For 29 years, Edmund Bitz was a softball official at all levels, including world championships. The native of Leipzig, Saskatchewan, began umpiring in 1963 and served as the North-West Zone Umpire in Chief from 1966 to 1970, the provincial Umpire-in-Chief from 1970 to 1974 and became the first Softball Canada Umpire-in-Chief in 1972, holding the position until 1983.
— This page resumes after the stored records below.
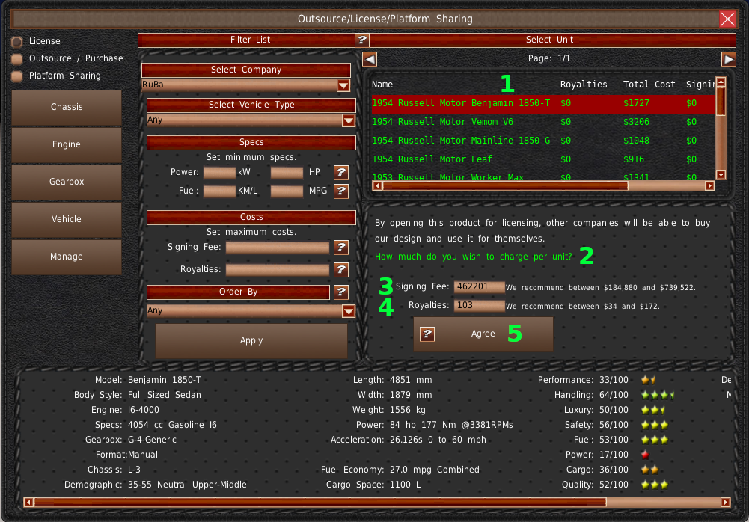749x522 pixels.
Task: Switch to the Engine section
Action: [x=67, y=144]
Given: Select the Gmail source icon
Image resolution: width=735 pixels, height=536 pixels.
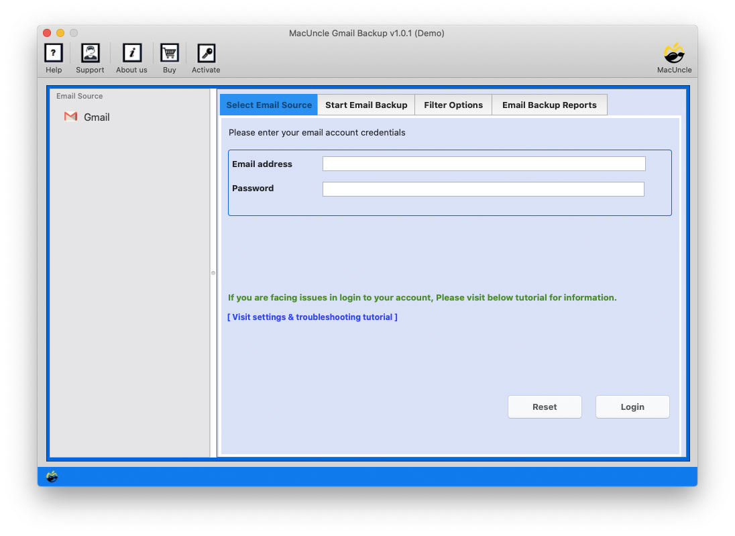Looking at the screenshot, I should (x=70, y=116).
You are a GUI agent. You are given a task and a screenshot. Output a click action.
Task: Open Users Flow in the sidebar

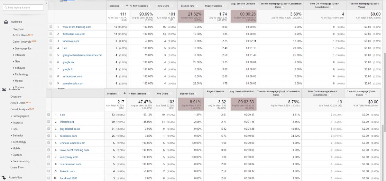[x=17, y=167]
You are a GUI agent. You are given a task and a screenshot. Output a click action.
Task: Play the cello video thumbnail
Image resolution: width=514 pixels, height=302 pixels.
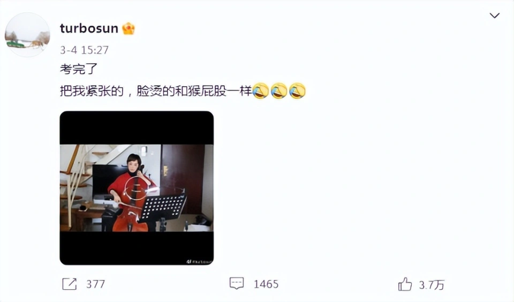[x=137, y=188]
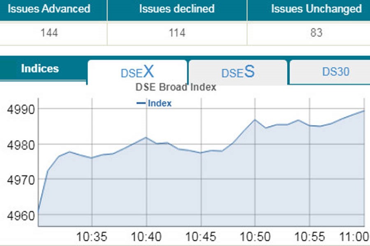Click the 114 declined issues value
Screen dimensions: 370x246
pyautogui.click(x=177, y=33)

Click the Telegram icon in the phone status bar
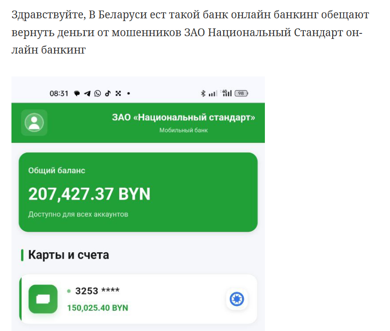tap(87, 93)
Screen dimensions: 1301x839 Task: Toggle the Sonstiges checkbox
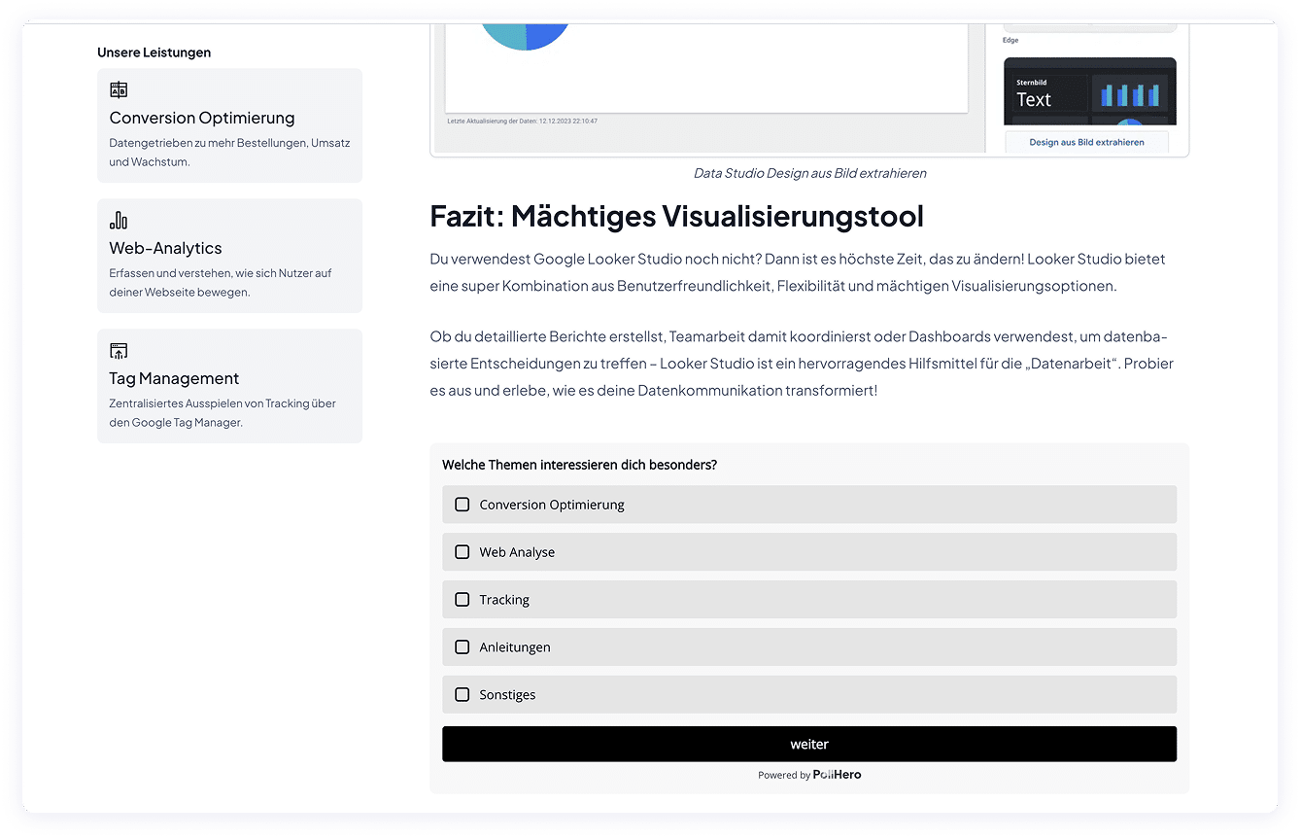click(x=462, y=695)
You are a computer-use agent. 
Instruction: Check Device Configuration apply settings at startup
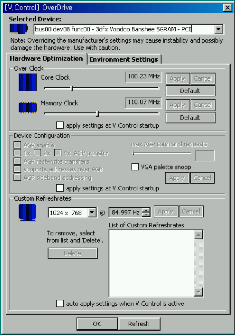(x=60, y=188)
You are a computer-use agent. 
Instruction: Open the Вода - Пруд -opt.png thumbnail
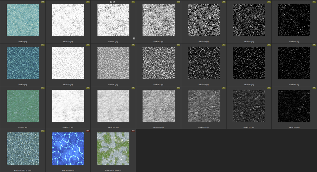pyautogui.click(x=113, y=149)
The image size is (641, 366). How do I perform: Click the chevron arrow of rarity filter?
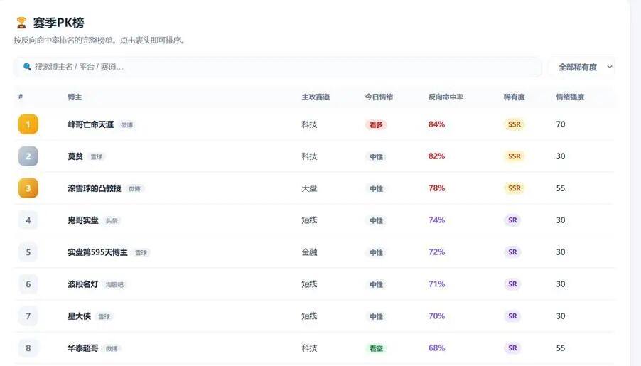[x=610, y=67]
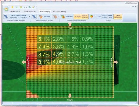This screenshot has height=107, width=140.
Task: Select the 8,7% shaded module cell
Action: [44, 54]
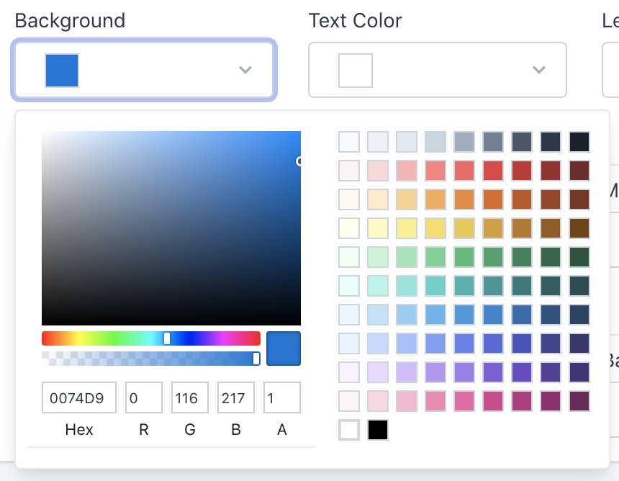Choose the darkest pink-magenta swatch
This screenshot has width=619, height=481.
579,401
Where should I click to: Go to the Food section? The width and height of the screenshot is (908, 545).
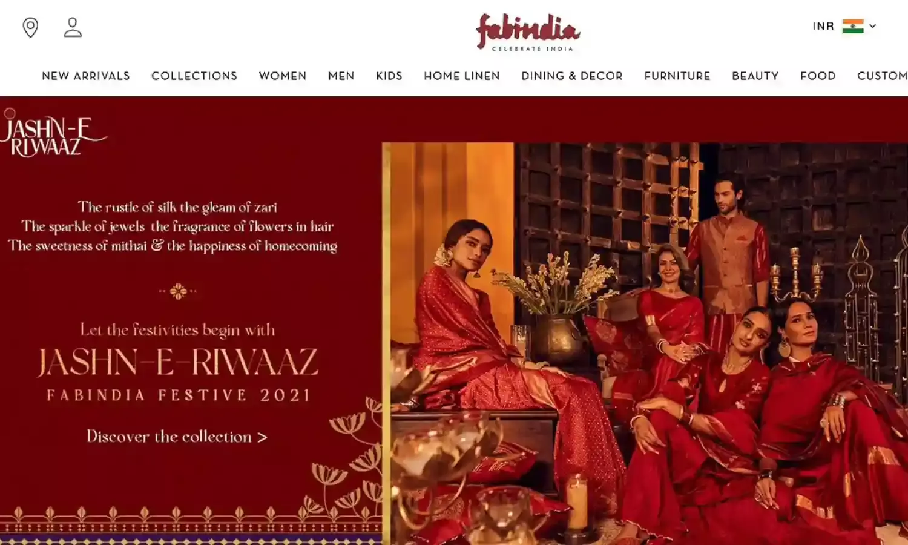coord(818,76)
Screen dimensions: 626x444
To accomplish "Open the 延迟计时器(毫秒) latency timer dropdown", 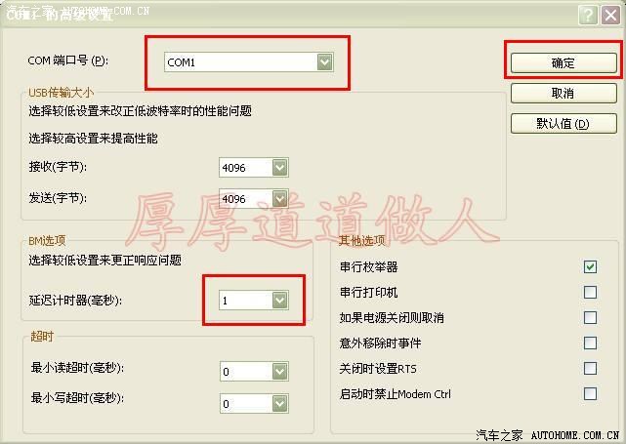I will [x=279, y=301].
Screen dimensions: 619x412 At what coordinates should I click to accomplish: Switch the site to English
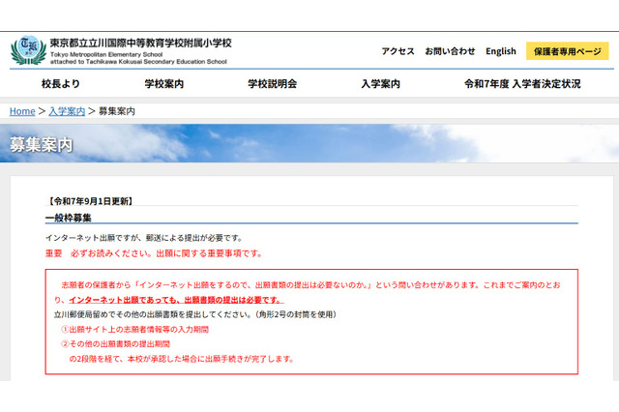[501, 51]
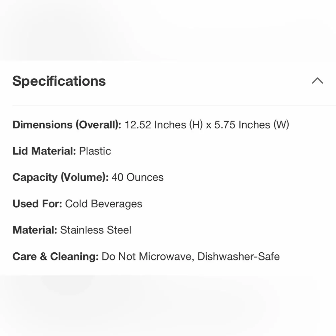This screenshot has height=336, width=336.
Task: Click the 12.52 Inches (H) height value
Action: pos(164,125)
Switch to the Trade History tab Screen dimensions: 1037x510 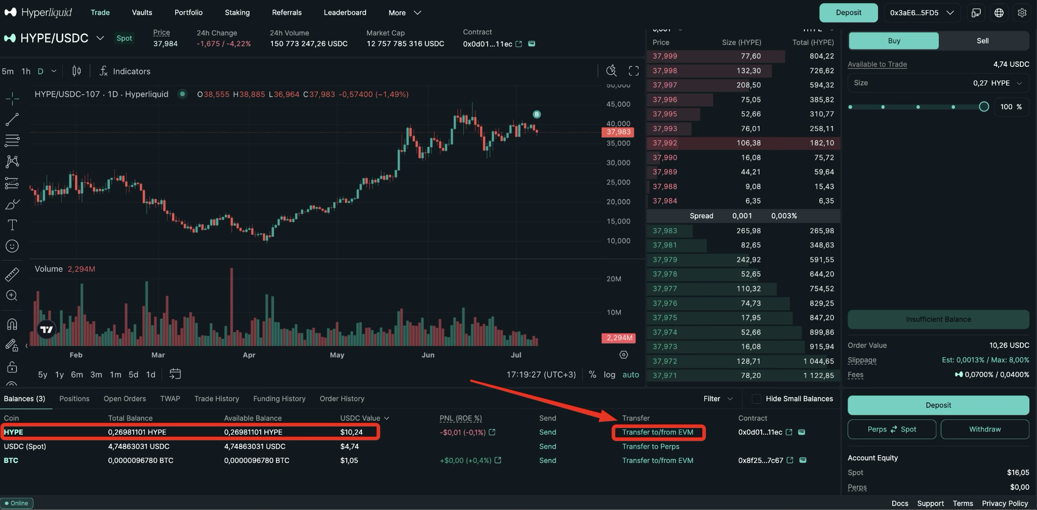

Bitz was Umpire-in-Chief at 33 National Championships and umpired in 1967 and 1985 Senior Men’s National Championships as well as the 1970, 1972 and 1985 Senior Women’s National Championships. Internationally, Bitz was Umpire-in-Chief at the 1978 Women’s World Championships in El Salvador and the first World Youth Championships, held in Edmonton in 1981. He was also the assistant Umpire-in-Chief at the 1980 Men’s World Championships in Washington. Bitz officiated at the 1976 Men’s World Championships in New Zealand and the 1987 International Softball Congress World Championships in Saskatoon.

A highlight of Bitz’s officiating career occurred at the 1976 Men’s World Championships when he was behind the plate for the longest game in Men’s world history. Two of the greatest softball pitchers went head to head as New Zealand and the U.S. battled for over four hours in a 20 inning game. The U.S. won the game 1-0.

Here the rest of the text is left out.